TASK LIST »
A - Answer these from the Shang-Chi article, marking your answers (i), (ii) and (iii):
(i) Whom did Marvel first mean to license for its comics?
(ii) What group did Shang-Chi's father lead in the comics?
(iii) Which Marvel One-Shot does the Shang-Chi article call the only one on Disney+ at the time of writing?
B - Quote the Shang-Chi article word for word, starting with "But what does" and going on through "the previous telling.".
C - In the Shang-Chi article, why does the comics Shang-Chi begin a lifelong quest to defeat his father? Answer in one to three sentences.

====== PAGE TEXT

First off we really should talk about Shang-Chi the character aka Master of Kung Fu. Originally introduced into the Marvel Comics during the early 1970s Shang-Chi is Marvel’s answer to Bruce Lee in more ways than one. Originally Marvel had intended to license Bruce Lee for the comics directly during the height of Bruce Lee’s popularity but when it fell through there was a little bit of a rush for any licensed character that could be snapped up.

Ultimately, Marvel managed to acquire the rights for Dr Fu Manchu (a 1920’s book character who made the leap to film as a villain). Shang-Chi was born quite literally from Dr Fu Manchu with Shang-Chi being created as his son. Fu Manchu being a secret cult/terrorist leader (of ‘The Five Weapons Society’) brought his son up and trained him within the organisation. It was not until Shang-Chi headed out into the world on his first mission did he learn that his fater was not a hero but a villain, thus beginning a life long quest to defeat him.

Since then Shang-Chi has been an Avenger, trained Spider-Man when he lost his powers, arrested people during the Superhero Registration Act (Civil War) and most recently become the head  aka Supreme Commander of his father’s empire along with his half sister Sister Dagger after his defeat.

But what does all that have to do with the MCU version of Shang-Chi? Well you know in Iron Man 2 where Ivan Vanko aka Mickey Rourke was introduced as a hybrid of Iron Man villains Whiplash and Crimson Dynamo? Keep that in mind. The big change in Shang-Chi’s story is that his father (no longer Dr Fu Manchu) has more history in common with Tony Stark than the previous telling.

The MCU began with Tony Stark building an arc reactor in a cave with a bunch of scraps after being kidnapped by a Middle Eastern terrorist group known as the Ten Rings. While Tony was man about the MCU even appearing in the Incredible Hulk film or Marvel One-Shot “The Consultant” where he arranged the Abomination’s transfer into SHIELD holding (probably should have looked into that when SHIELD turned out to be HYDRA and was taken down by Captain America). Anyway the Ten Rings appeared again in Iron Man 3 with the bait and switch of The Mandarin.

The Mandarin in the comics was Iron Man’s nemesis. Where Iron Man had tech the Mandarin had 10 Makluan rings (one for each finger) each with a different power and ability that he had found in a tomb or got from space lizards depending on the retelling and continuity you follow. The MCU version of the Mandarin was actually the actor Trevor Slattery who we last saw in another Marvel One-Shot ‘Hail to the King’ which is actually at the time of writing this the only Marvel One-Shot on Disney+ with the remainder being exclusively on the extras of your DVD or BluRay collection.

So what does this have to do with Shang-Chi? Well this time around Shang-Chi is not the son of the leader of the Five Weapons Society but instead the son of the leader of the Ten Rings, an ancient organisation which have been around for centuries as a global terrorist power. Lead by one man who wears 10 mings the size of arm bands.

Shang-Chi and the Ten Rings is Shang-Chi’s jumping on point for the MCU. While the idea of a Kung Fu master may not exactly gel in a world of Dimensional Sling Rings, Gods secretly being Aliens from other dimensions, Pym Particles and Arc Reactors, Shang-Chi’s story does indeed get some updates but it most certainly not like any other Marvel film that has come before it.

============
====== DATA SHOWN

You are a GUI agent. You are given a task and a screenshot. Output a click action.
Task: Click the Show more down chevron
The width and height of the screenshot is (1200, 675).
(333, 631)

============
====== DATA SHOWN

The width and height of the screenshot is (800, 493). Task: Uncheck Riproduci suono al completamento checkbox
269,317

============
====== DATA SHOWN

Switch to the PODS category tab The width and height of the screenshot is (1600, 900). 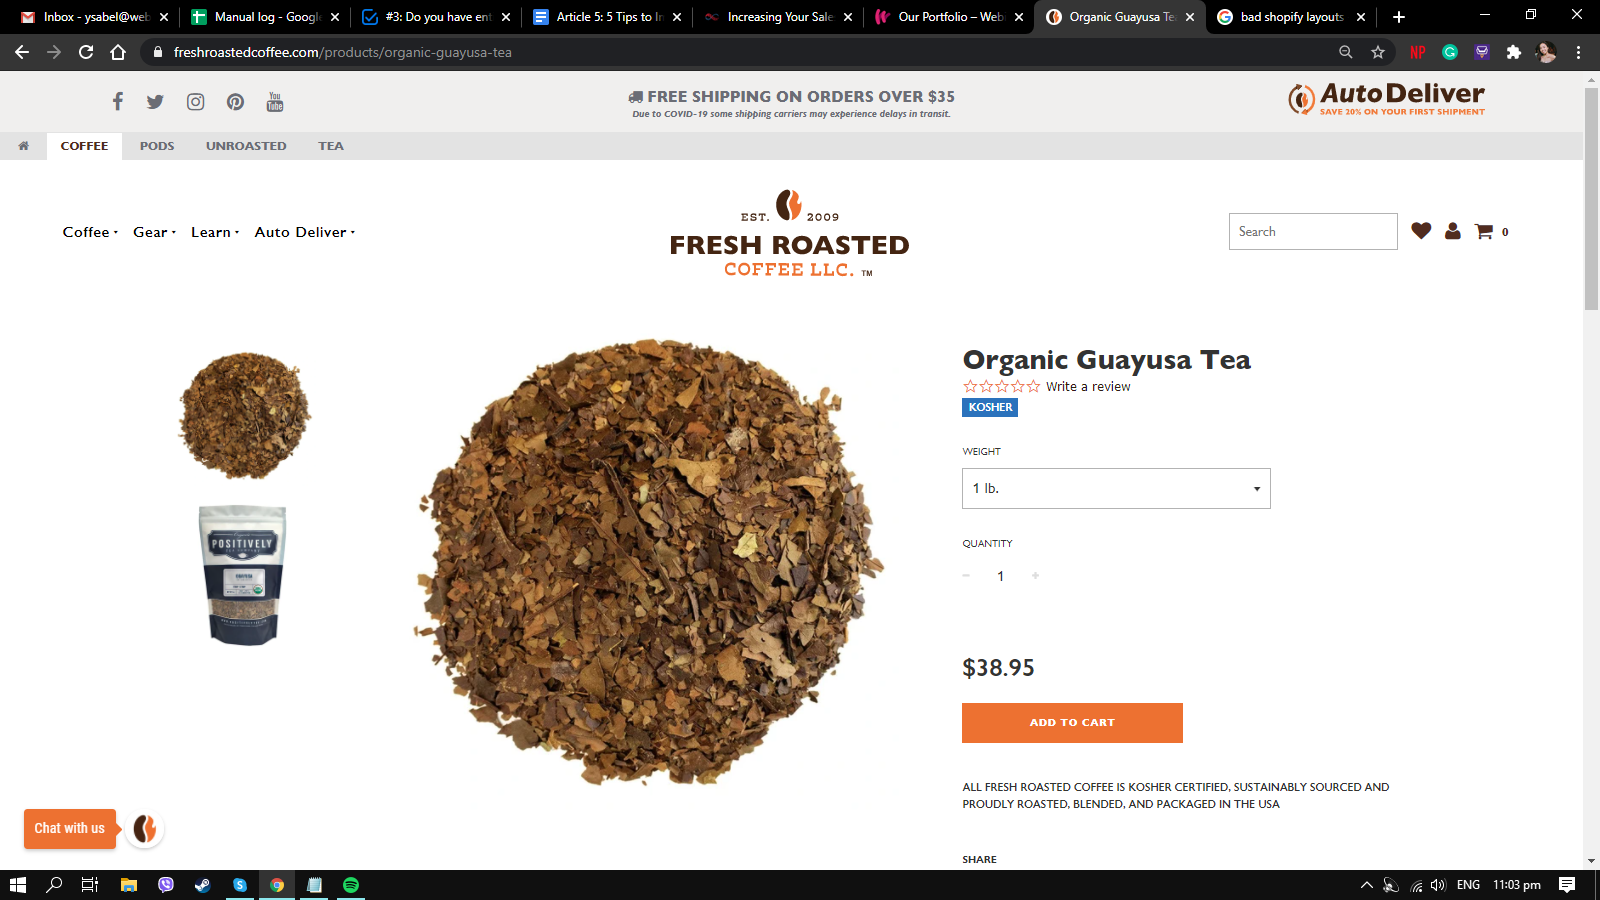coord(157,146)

============

THE RESULTS »
A -
(i) Bruce Lee
(ii) The Five Weapons Society
(iii) 'Hail to the King'

B -
But what does all that have to do with the MCU version of Shang-Chi? Well you know in Iron Man 2 where Ivan Vanko aka Mickey Rourke was introduced as a hybrid of Iron Man villains Whiplash and Crimson Dynamo? Keep that in mind. The big change in Shang-Chi’s story is that his father (no longer Dr Fu Manchu) has more history in common with Tony Stark than the previous telling.

C - When he went out into the world on his first mission, he learned that his father was a villain, not a hero. That discovery set off his lifelong quest to defeat him.